Ce n'est pas la première fois que la gauche veut nous faire croire qu'il lui suffit de dire non pour que tout reste en l'état. A l’égard des prochaines votations sur AVS 21 et la réforme de l'impôt anticipé, cette stratégie est aussi transparente que cynique. Transparente parce qu'elle dissimule mal l’intention sous-jacente qui est de faire valoir une souveraineté interprétative dans les questions de politique sociale et fiscale, dans le sens où la gauche entend dicter les solutions. Cynique parce qu'elle prétend être guidée par le sens des responsabilités, alors qu’elle ouvre la voie à l'irresponsabilité. Ce sont d'abord les jeunes générations de notre pays qui risquent d’en faire les frais. Et ce ne serait pas la première fois.

Il n'est pas nécessaire de rappeler longuement le problème de l'AVS. C’est celui de son financement. Dans quelques années, le premier pilier glissera dans le rouge, suivant une pente qui la conduira toujours plus bas. La démographie est comparable à un supertanker dont la trajectoire ne peut être modifiée rapidement. Pour que l'AVS puisse s'en sortir financièrement dans les décennies à venir, un changement de cap est nécessaire. Nous devons nous habituer à cette idée. La réforme actuelle amorce ce processus et c'est en cela qu’elle est importante. Elle envoie un signal clair : nous devons nous occuper de l'AVS, parce que si nous ne parvenons pas à la mettre sur la voie des réformes, les conséquences seront douloureuses : l'AVS telle que nous la connaissons n'existera plus pour les jeunes, ou alors à des coûts insupportables. Ceux qui se signalent tout particulièrement dans le débat sur l'AVS portent une responsabilité. Minimiser ou écarter le problème, c'est agir de façon irresponsable. La gauche doit accepter ce reproche. Le fait que l'irresponsabilité fleurisse précisément dans les propos des jeunes ténors du PS est vraiment fâcheux. 

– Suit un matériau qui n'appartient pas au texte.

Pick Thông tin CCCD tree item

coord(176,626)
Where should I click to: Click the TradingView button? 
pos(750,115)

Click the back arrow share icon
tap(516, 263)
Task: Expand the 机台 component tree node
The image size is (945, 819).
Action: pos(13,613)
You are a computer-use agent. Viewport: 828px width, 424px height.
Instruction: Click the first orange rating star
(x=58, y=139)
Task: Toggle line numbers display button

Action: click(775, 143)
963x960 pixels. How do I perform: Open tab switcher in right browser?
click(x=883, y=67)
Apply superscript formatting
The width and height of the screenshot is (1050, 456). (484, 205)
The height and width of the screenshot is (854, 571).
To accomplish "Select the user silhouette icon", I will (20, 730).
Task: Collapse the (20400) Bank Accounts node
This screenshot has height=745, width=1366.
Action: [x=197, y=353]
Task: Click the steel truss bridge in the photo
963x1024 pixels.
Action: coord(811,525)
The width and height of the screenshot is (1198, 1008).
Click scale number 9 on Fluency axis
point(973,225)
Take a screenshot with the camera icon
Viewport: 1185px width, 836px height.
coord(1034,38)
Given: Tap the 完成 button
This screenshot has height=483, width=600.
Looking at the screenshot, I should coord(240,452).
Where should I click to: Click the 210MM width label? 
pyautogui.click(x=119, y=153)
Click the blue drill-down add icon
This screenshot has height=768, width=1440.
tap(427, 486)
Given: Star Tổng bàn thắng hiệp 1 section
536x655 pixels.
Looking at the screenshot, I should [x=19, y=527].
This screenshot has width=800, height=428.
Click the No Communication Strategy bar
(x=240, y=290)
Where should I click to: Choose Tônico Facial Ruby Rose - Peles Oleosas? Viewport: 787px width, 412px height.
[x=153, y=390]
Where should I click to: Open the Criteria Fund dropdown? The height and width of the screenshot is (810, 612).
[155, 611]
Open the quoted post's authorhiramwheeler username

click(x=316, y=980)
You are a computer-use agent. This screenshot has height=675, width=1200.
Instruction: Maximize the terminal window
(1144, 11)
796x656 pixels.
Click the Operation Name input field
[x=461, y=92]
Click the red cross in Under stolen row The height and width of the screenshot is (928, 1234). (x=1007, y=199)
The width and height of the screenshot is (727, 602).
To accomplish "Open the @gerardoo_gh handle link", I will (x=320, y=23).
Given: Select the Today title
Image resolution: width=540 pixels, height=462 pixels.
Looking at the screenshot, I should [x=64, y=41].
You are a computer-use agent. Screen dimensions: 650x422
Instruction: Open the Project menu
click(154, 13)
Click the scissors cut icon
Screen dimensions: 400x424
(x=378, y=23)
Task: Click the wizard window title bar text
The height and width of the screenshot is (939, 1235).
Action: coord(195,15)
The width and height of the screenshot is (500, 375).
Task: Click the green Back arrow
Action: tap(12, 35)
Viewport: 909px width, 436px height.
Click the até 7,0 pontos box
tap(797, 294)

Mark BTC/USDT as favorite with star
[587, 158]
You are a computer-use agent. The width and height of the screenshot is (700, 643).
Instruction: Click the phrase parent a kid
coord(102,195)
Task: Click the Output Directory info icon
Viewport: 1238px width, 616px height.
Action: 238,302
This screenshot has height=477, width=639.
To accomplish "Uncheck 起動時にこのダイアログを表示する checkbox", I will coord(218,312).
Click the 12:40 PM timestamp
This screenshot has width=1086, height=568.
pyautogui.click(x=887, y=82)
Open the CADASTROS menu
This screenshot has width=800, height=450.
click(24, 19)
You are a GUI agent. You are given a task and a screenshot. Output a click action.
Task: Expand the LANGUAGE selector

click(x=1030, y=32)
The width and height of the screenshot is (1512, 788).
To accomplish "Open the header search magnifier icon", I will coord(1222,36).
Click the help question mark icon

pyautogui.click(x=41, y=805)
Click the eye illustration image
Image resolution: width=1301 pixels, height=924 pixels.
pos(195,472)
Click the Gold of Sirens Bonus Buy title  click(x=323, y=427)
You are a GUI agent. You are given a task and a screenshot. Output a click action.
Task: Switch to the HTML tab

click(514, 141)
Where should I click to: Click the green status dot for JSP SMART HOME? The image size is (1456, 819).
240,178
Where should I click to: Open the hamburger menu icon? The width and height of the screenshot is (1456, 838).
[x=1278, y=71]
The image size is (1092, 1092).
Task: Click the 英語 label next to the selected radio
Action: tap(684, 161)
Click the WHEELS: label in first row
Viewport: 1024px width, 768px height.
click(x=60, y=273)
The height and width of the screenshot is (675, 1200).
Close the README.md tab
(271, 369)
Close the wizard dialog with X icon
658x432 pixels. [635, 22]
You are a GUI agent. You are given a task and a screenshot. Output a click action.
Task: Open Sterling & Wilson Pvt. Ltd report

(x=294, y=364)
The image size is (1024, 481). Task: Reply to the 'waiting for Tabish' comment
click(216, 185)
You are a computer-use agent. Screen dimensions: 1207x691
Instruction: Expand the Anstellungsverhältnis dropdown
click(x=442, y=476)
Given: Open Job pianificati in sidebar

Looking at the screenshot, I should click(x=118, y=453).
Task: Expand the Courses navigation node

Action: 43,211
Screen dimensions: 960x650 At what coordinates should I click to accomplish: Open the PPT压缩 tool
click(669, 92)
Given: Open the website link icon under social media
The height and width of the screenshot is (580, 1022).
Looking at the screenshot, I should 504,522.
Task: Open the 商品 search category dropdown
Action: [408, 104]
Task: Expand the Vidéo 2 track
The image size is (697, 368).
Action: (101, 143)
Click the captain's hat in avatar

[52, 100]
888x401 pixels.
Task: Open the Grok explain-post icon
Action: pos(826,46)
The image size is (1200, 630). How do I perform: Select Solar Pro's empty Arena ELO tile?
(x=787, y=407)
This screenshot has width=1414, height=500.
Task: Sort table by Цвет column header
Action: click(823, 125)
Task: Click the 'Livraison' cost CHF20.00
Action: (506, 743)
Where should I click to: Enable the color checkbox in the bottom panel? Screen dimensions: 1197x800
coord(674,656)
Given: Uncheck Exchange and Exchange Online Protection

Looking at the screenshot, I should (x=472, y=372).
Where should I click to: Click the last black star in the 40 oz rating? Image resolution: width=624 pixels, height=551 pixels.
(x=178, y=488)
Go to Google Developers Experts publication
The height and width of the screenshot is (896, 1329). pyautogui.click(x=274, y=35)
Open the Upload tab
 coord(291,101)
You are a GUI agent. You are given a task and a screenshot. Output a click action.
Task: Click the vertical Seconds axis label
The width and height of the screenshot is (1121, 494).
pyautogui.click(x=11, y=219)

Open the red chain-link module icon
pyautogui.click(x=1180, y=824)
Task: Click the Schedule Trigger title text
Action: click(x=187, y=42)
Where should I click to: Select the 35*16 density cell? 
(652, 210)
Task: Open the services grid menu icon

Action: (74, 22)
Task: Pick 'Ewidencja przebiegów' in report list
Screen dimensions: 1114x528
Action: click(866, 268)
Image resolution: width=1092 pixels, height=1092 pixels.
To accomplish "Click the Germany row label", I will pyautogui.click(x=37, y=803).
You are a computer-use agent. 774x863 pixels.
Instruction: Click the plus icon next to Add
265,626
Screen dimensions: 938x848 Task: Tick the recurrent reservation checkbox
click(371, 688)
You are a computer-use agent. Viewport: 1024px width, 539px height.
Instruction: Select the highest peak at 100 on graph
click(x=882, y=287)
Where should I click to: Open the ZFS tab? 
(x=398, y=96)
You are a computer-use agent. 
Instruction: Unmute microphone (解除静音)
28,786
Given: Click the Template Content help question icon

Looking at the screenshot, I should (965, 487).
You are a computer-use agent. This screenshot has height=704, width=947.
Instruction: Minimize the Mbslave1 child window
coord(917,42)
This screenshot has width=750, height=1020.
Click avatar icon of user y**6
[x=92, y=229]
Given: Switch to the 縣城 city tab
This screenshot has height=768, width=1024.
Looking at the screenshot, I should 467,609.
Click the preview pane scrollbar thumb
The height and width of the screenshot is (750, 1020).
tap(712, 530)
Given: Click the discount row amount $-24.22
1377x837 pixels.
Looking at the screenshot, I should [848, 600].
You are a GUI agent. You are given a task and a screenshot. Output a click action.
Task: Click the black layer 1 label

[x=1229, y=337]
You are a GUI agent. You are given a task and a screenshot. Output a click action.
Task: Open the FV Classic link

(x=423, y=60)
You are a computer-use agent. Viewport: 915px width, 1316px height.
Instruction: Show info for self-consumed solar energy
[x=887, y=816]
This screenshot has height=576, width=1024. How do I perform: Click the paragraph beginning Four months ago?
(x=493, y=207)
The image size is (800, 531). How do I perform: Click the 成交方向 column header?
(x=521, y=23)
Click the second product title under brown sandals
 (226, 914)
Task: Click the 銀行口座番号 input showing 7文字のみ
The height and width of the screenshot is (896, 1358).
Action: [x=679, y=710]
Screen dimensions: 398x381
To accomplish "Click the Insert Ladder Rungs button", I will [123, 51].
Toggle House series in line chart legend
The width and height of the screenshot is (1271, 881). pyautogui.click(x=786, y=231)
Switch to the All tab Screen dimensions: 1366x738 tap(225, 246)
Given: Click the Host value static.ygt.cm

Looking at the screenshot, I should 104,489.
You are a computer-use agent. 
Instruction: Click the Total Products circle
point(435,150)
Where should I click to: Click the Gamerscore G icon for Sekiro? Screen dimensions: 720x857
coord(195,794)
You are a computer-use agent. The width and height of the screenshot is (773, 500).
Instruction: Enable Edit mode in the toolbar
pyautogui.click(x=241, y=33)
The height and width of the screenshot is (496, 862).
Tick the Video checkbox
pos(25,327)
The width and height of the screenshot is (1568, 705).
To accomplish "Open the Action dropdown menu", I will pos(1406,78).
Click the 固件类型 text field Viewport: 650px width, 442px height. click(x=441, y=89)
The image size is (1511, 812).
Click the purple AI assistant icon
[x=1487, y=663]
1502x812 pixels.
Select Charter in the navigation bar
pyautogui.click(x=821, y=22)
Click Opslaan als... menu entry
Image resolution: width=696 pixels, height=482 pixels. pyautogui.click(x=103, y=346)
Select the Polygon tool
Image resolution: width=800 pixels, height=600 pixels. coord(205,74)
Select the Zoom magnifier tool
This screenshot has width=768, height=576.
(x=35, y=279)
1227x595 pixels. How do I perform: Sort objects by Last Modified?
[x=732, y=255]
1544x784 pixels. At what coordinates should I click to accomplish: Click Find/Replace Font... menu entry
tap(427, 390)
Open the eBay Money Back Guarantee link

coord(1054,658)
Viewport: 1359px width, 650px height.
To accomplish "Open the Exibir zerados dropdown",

La réforme de l'impôt anticipé se soucie également de l'avenir. La dispute actuelle sur les chiffres de cette réforme est absurde. Il est évident qu’un OUI ramènerait des affaires en Suisse et tout aussi évident que l’Etat en tirerait de nouvelles recettes. Que la réforme soit rentable un an plus tôt ou plus tard n'a pas d'importance. Il faut garder le sens des proportions et les chiffres sont clairs. Le point véritablement pertinent est celui-ci : la Suisse (elle aussi) va devoir investir à l'avenir, et peut-être plus que jamais. Ce sera dans les énergies renouvelables, les nouvelles centrales électriques, les systèmes de transport. Dans des mesures contre les conséquences du changement climatique. Dans les hôpitaux ou les transports publics. Or, on ne peut pas sérieusement contester qu'un marché des capitaux plus vaste et plus fluide, auquel les investisseurs étrangers peuvent accéder librement, améliore les possibilités de lever des fonds et favorise les investissements. Libéré du carcan de l'impôt anticipé, le marché des capitaux évoluera positivement. On peut se demander au nom de quoi il faudrait refuser cette chance aux générations à venir. Les opposants doivent également se demander si les recettes fiscales qu'ils prétendent préserver grâce au statu quo seraient effectivement assurées. Car l'évolution du marché suisse des capitaux montre depuis des années une tendance à la baisse. Sans réforme, il n'y a absolument aucune raison de penser que cette orientation puisse changer.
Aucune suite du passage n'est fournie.